Yes i think so, just not sure if its the right style scape to do well in the competition. If i do, it does mean that i am going to have to go stealth on the journal, and then when the current plants grow to the desired levels get some decent pictures.........

This then means calling in a "promised" favour from a certain North Wales based, good looking, super intelligent aquascaper, pro photogrpaher dude! (was that enough brown nosing?) Stu expect a phone call  I need some coaching.



Mark Green said:


> Looking absolutely amazing  , the attention to detail is great. Your photos really show all the hard work you have put into this scape, looks well organised and clean.I noticed that you use carbon in the filter media, I never put carbon in my filters in the past as I was under the impression that it will just take out all the ferts we put in the tank. Have you always used carbon in the media ??


Yes i do always use carbon and Purigen in my filters as it gives the water that "Gin" clear look. There are various stand points and observations that imply it can remove some of the nutrients, however as i adopt a failry comprehensive dosing style i have never experienced any problems.

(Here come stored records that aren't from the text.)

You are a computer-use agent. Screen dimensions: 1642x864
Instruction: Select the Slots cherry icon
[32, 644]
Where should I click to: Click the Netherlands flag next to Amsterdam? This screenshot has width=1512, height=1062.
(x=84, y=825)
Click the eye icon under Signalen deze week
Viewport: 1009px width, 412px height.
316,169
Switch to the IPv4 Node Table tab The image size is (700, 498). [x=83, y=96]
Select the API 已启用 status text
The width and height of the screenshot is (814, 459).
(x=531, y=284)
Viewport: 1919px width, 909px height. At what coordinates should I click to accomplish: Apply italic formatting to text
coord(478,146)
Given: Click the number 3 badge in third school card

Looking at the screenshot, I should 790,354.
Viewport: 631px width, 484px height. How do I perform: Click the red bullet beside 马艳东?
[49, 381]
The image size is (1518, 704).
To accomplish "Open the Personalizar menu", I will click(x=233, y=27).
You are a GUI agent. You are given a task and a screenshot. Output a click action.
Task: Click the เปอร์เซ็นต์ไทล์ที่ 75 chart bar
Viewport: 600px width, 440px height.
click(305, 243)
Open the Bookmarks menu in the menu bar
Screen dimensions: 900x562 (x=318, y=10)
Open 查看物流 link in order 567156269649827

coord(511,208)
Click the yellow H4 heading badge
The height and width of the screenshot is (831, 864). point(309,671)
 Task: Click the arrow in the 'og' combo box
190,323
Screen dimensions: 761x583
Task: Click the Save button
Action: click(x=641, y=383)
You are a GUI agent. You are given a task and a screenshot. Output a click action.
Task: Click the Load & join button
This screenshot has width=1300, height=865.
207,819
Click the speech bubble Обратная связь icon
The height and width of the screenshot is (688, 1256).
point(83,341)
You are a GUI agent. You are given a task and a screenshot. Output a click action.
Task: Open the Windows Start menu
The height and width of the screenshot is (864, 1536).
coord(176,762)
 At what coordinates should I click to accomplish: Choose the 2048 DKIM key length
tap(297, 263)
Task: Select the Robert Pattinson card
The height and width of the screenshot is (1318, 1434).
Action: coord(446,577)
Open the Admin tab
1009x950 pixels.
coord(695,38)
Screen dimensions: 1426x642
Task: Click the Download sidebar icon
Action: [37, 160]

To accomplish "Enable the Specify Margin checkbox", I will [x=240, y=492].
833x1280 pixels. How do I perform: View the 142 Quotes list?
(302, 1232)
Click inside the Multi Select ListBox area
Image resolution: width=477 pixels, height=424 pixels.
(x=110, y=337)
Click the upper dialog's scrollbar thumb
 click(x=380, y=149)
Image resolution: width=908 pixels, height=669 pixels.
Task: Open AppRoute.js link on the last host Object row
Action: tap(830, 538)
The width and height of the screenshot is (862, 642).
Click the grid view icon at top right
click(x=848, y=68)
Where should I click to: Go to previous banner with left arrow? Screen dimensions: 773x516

I suppose what i mean by this is a dose well and base my dosing on the needs of the plants, so they never go short even if the Carbon removes a small amount.



cookie3985 said:


> Very nice scape Andy. I always check into your journals every now and then becuase you do a great job. Seems like things haven't changed on that score, in fact this one is probably the best IMO.


Hey cookie, cheers for the comments. I think that this is my favourite scape i have done to date, which suprises me as its the most simple. I traditionally like the really deatiled NA style scapes.
Thinking about what to do next at the moment, currently look for inspiration.


----------



## cookie3985 (12 Feb 2013)

I think this one, closely followed by the 'Kitchen' scape purely for the fact that it pursuaded my mrs that I could have my tank in the kitchen.


----------



## andyh (12 Feb 2013)

cookie3985 said:


> I think this one, closely followed by the 'Kitchen' scape purely for the fact that it pursuaded my mrs that I could have my tank in the kitchen.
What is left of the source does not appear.